[Extracted data entries]
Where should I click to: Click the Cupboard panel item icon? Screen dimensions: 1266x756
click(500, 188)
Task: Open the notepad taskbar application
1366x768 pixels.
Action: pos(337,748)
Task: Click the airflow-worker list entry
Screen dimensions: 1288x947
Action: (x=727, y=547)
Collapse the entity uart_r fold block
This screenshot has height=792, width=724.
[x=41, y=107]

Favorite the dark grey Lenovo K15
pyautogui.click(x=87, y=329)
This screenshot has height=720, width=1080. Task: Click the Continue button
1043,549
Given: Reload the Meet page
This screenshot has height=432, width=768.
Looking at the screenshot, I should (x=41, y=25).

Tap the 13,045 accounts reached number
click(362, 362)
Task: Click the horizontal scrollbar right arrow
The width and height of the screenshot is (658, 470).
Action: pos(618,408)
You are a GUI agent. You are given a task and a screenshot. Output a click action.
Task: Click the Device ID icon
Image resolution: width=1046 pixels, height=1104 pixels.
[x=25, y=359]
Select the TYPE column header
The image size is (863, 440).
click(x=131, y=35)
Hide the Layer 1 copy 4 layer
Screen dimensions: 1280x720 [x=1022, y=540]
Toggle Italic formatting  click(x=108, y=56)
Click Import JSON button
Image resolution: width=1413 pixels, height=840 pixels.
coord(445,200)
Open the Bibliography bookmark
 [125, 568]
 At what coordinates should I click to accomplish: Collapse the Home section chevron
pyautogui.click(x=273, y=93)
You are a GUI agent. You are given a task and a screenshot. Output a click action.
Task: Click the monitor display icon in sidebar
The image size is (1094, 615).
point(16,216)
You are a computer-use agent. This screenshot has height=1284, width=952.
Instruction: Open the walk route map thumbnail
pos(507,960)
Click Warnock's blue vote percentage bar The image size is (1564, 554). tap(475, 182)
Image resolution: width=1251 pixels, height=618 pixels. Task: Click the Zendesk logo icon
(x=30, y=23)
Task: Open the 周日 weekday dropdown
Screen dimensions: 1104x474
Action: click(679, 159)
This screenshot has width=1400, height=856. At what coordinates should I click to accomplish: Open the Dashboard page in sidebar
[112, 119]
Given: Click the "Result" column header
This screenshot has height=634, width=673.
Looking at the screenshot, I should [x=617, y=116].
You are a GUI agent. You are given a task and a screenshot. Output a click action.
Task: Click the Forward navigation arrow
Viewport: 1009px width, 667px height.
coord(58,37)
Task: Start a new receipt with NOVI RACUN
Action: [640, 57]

Work task
Where a line contains "Given: Click the", begin there and output each line through the end of the data above, exactly; give no other lines.

Solved problem
Given: Click the "Result" column header
This screenshot has height=634, width=673.
Looking at the screenshot, I should [x=617, y=116].
You are a GUI agent. You are given a task and a screenshot. Output a click action.
Task: Click the Forward navigation arrow
Viewport: 1009px width, 667px height.
coord(58,37)
Task: Start a new receipt with NOVI RACUN
Action: [640, 57]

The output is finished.